La pratique professionnelle avec sa « paperasserie » administrative et judiciaire indispensable, ses missions urgentes, imprévisibles, incontournables et parfois indues, source de désillusion pour le jeune fonctionnaire, le positionne à la charnière de l’actualité avec ses changements permanents et de l’administration avec son fonctionnement hiérarchique et ses règles. Appartenant aux forces chargées de faire respecter la loi, maintenir l’ordre, au contact de la population, il est au cœur des tensions entre les forces de maintien et de changements créatrices du relief social.
Soumis à des doubles contraintes : réelles telle que l’obéissance à des ordres donnés par la hiérarchie quel que soit le grade et nécessaires à toute mission de sécurité publique, judiciaire ou de renseignements et l’autonomie sur le terrain. Monjardet (1996, p. 88-98) parle d’inversion hiérarchique dans son ouvrage Ce que fait la police.
Ou des rôles perçus comme antagonistes par les personnels comme c’est le cas de ceux de répression et de prévention. Réprimer est parfois difficile à conjuguer avec une bonne image de la police nationale dans certains contextes. Comment être répressif et garder une bonne image aux yeux d’un public en sachant que tout citoyen peut être à tour de rôle à contrôler, à sanctionner, à aider, à entendre ?
Le commissaire de police, chef de service, n’échappe pas à ces paradoxes, il les gère. La désignation de « patron » par le personnel recouvre elle aussi une réalité à double contrainte d’une gestion du personnel et du matériel limité par l’organisation centralisée. Pour illustrer nous pouvons prendre l’exemple des mutations gérées au niveau central, le chef de service dit « patron » du commissariat de quartier doit assurer les missions avec le personnel ainsi affecté.

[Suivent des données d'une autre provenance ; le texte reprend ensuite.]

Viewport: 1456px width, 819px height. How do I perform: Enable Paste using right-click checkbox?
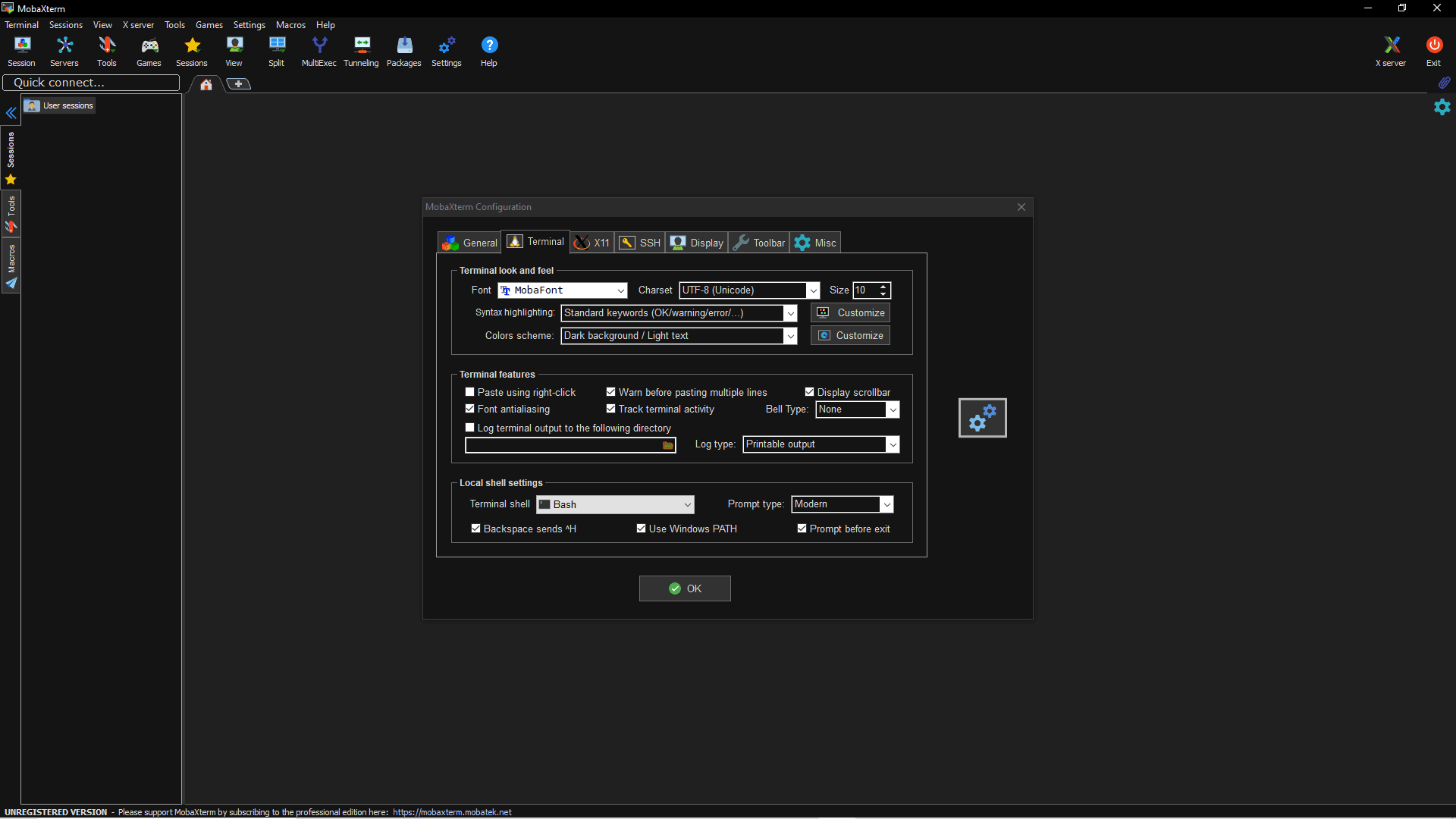point(469,392)
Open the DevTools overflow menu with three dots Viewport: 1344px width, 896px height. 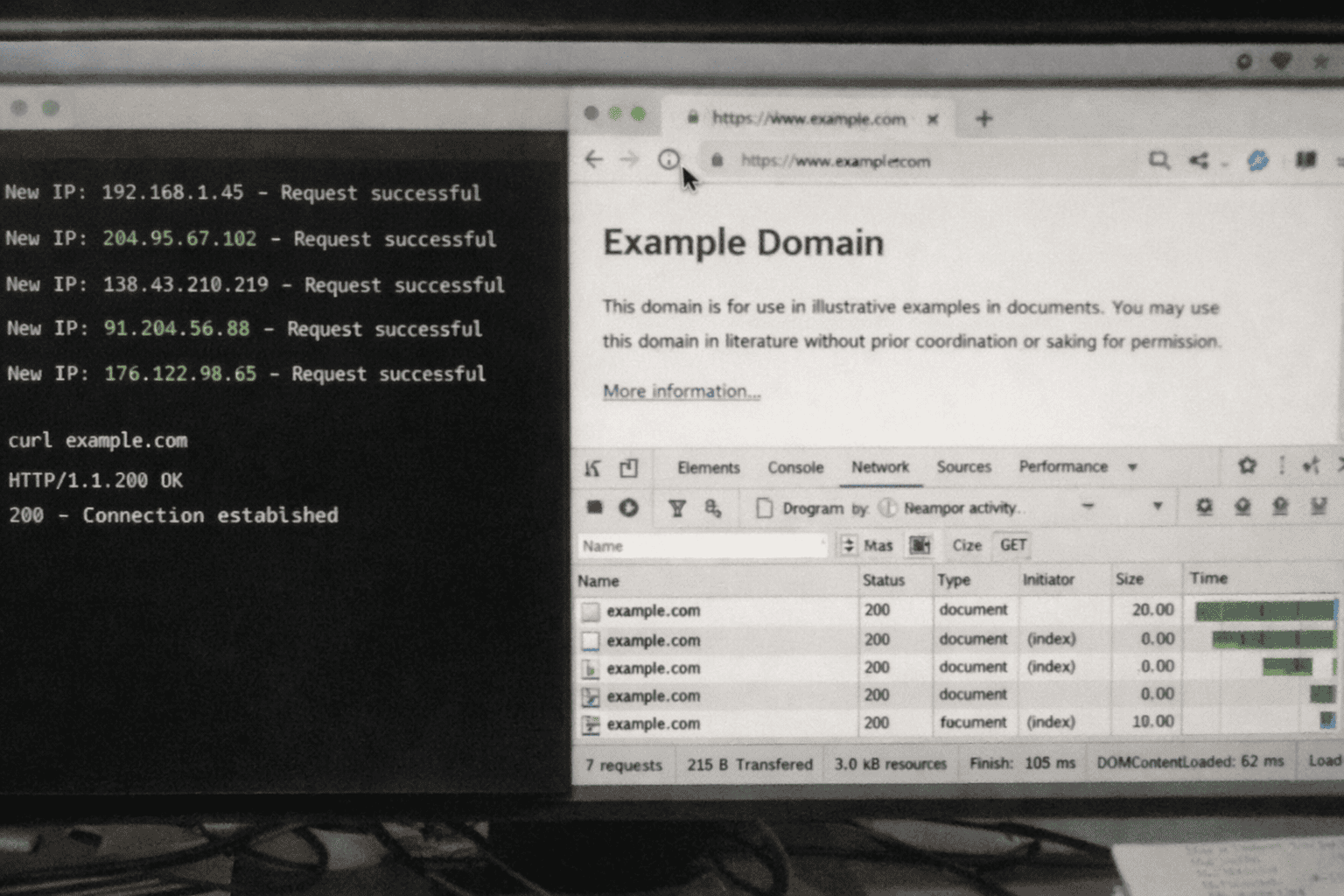point(1283,466)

Être policier, c’est aussi la violence à laquelle il faut faire face, voire exercer. C’est affronter la souffrance et continuer sa mission au risque d’un traumatisme (Audet, Katz, 1999, p. 32). C’est l’adaptation aux incontournables évolutions de la société modifiant les pratiques, changeant les repères.
Que peut apporter le psychologue dans un tel contexte où les objectifs sont définis au plan national et liés aux choix de société de nos élus et pris dans les contraintes et les paradoxes comme tout le personnel ? Quel rôle peut-il avoir dans une École nationale supérieure de la police nationale ?
En 1982, une direction de la formation de la police nationale est créée et organise avec la Société Interface une enquête auprès de l’ensemble du personnel de la police nationale (Ministère de l’Intérieur, 1983).
Pour faire suite aux attentes des fonctionnaires, 20 psychologues sont recrutés pour améliorer le recrutement, participer à la formation et réaliser des études nécessaires à ces travaux. En 1990, l’ENSP ouvre un poste à Saint-Cyr-au-Mont-d’Or pour apporter l’éclairage de la psychologie appliquée au management.
Quelles sont les connaissances, méthodes, issues de la psychologie, utilisables par les commissaires de police ? Comment les transmettre à des non spécialistes ? Quels risques d’incompréhension, d’erreurs, de dérives voire de déstabilisation pouvons-nous prendre ? Quelles limites devons-nous imposer dans le respect du code de déontologie ? Quels autres apports du psychologue devons-nous envisager, voire proposer ?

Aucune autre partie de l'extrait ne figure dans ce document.